Ziya abinin enteresan mûtadları, alışkanlıkları vardı; meselâ Ziya abi, cumayı cumartesiye bağlayan geceyi genellikle Eyüpsultan'da geçirirdi. Bütün geceyi... Onunla beraber gider, sabaha kadar Eyüpsultan'da sohbet eder, sonra sabah namazını kılar, türbeyi ziyaret edip evimize dönerdik.

Türkiye'ye Huzuru Getirme Derneği, Türkeş'i nasıl kurtarmıştı?

22 Şubat darbesinden önce Aydemir ile işbirliği yaptığı iddia edilen Türkeş, Talat Aydemir'in 21 Mayıs'ta yapacağı darbenin karşısında yer alır. Hatta bu darbenin önlenmesinde Türkeş ve arkadaşlarının önemli rolü olduğu söylenir. Mehmet Niyazi Özdemir, bu olayı Dündar Taşer'e (Dündar Taşer: Türkeş'in yakın arkadaşı, 27 Mayıs darbesinin komutanlarından biri, binbaşı. Milliyetçi hareketin öncülerinden biri) dayanarak şöyle aktarıyor: "21 Mayıs 1963'ten önce Türkeş, Muzaffer Özdağ, Numan Esin Talat Bey, Fethi Gürcan, Bahtiyar Yalta buluştular. Türkeş'le Talat Bey yukarıya çıktı, diğer dördünü aşağıda bıraktılar. Talat Bey diyor ki: 'Ben Türkiye'nin en güçlü albayıyım emrime gir darbe yapalım.' Türkeş Bey de diyor ki: 'Hayır, ben darbeyle bu memlekete hizmet edileceğine inanmıyorum.' Tabii bu mahkemede, birinci Mamak mahkemesinde bu darbeyle alakalı Türkeş de yakalanmıştı. Türkeş bunu mahkemede anlattı. Hâkim Talat Bey'e sordu. Talat Bey dedi ki, 'Gerçekten doğrudur. O, Türkiye'de huzur derneğine döndü ben darbeye'; yani Türkeş'i peşinden sürüklemeye tenezzül etmedi, 'Ben darbe yoluna saptım, Türkeş Bey huzur derneğine saptı.' dedi."

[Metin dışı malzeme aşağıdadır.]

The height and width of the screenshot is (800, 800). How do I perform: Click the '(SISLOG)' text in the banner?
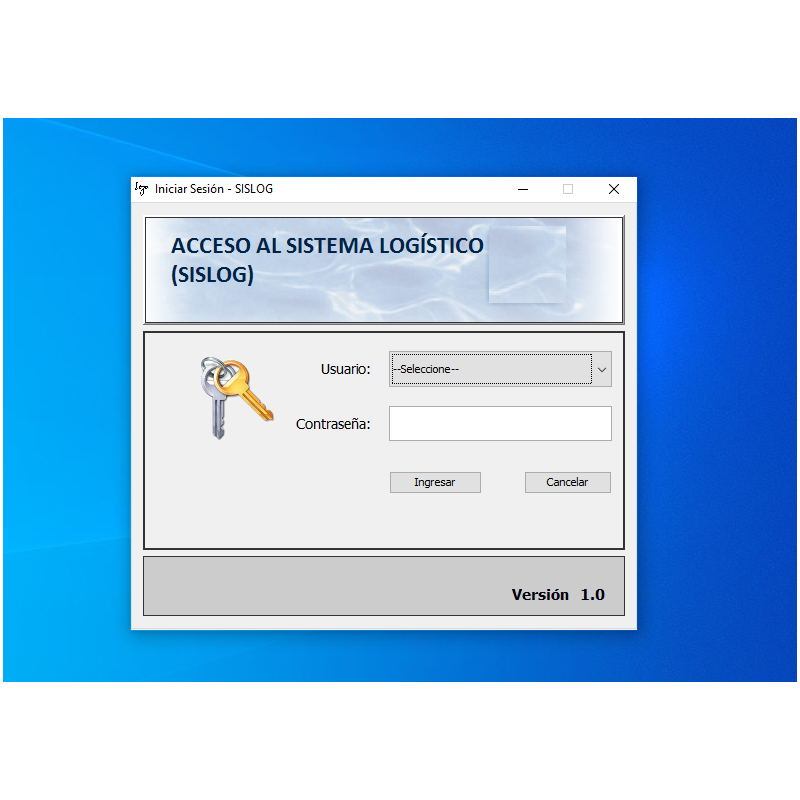point(212,276)
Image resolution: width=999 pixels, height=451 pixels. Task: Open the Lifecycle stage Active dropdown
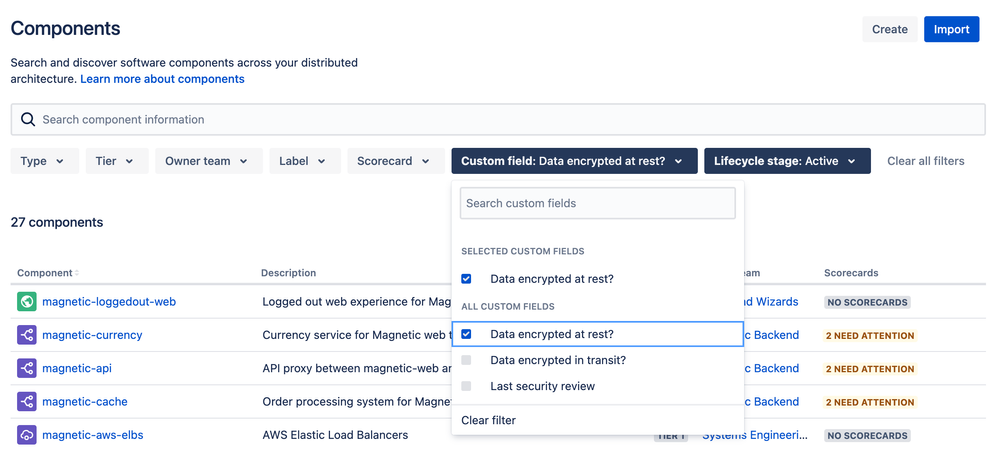(787, 161)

Darbeci Albay Talat Aydemir

27 Mayıs 1960 darbesini gerçekleştiren örgütün ilk öncülerinden olan Kurmay Albay Talat Aydemir, Milli Birlik Komitesi (MBK) içinde yer alamamıştı. Ancak darbeden üç ay sonra Ankara'daki Harp Okulu Komutanlığı'na atandı. Bu çok kritik bir görevdi. Görev Aydemir'i kesmemiş olacak ki iki kez daha darbe girişiminde bulundu. Birincisi 22 Şubat 1962'deki başarısız darbe girişimiydi. Aslında başarılı olmaya ramak kalmıştı ancak yolunda gitmeyen birkaç ufak şey Aydemir'in geri adım atmasına neden oldu. İsmet İnönü ile yaptığı pazarlıklar sonucu affedilen Aydemir, 21 Mayıs 1963'te ikinci bir darbe girişiminde daha bulundu. Yine başarılı olamadı ve yargılanarak idam edildi. Aydemir'in bu darbe girişimlerinin ardındaki asıl neden 27 Mayıs'ın sürdürülmesiydi.